Collected data entries:

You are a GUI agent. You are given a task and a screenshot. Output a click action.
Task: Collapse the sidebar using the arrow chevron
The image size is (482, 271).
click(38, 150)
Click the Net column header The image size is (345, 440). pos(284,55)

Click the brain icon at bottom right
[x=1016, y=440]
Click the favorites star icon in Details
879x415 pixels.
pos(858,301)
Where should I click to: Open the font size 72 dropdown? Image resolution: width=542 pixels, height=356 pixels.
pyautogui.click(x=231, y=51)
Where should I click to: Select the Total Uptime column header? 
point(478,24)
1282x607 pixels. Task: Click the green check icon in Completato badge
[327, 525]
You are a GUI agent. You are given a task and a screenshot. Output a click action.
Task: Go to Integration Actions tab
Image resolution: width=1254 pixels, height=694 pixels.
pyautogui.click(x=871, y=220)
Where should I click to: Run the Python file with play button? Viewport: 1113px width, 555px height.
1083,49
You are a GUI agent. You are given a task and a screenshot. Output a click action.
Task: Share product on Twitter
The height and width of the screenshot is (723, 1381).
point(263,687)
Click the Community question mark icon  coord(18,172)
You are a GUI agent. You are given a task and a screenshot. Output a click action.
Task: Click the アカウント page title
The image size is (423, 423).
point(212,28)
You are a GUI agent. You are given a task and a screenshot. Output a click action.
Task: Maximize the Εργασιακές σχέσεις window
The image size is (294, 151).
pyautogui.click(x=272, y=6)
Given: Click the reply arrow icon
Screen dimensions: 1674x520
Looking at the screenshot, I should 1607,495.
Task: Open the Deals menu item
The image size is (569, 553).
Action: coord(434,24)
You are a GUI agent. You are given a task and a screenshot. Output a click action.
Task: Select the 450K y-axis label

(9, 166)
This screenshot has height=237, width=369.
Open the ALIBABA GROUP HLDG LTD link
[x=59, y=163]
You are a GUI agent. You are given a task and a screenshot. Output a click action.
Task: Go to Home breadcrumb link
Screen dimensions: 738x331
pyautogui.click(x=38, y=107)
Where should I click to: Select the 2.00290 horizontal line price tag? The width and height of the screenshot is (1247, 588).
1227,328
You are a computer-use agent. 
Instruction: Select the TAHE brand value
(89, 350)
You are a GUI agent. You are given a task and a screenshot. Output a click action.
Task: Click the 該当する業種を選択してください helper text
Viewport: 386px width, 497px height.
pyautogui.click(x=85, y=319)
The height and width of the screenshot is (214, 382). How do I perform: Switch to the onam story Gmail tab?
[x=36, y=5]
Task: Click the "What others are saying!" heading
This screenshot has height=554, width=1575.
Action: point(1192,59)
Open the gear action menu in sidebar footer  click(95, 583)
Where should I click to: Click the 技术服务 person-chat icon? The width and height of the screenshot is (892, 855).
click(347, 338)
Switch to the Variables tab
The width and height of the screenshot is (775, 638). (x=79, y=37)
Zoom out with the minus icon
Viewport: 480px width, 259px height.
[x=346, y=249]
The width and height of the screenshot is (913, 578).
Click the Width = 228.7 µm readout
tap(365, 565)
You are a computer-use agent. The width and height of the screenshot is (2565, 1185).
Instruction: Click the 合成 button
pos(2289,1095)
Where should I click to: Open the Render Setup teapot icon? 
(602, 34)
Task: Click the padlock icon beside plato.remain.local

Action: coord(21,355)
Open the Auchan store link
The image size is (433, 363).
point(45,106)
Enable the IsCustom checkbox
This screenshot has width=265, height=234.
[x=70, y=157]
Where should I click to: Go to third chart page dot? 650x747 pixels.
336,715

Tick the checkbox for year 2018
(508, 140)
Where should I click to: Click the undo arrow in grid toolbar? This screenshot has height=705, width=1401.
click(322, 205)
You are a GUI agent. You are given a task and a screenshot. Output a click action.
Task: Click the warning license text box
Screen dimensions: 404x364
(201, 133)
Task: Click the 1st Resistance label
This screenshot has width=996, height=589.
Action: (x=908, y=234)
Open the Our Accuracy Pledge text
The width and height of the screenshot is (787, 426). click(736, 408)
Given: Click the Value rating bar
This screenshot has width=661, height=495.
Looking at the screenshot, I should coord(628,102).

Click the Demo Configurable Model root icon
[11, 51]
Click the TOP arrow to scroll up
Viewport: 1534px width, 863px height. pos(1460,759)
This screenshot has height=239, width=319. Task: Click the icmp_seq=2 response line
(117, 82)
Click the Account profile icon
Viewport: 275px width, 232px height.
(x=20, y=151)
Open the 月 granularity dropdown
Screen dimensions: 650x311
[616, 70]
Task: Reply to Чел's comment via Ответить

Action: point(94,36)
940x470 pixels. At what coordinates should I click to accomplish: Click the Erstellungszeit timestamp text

TRY IT: Gather each line of the records holding the string "menu".

SOLUTION FOR THIS PROBLEM:
Task: Open the Deals menu item
Open the gear action menu in sidebar footer  click(95, 583)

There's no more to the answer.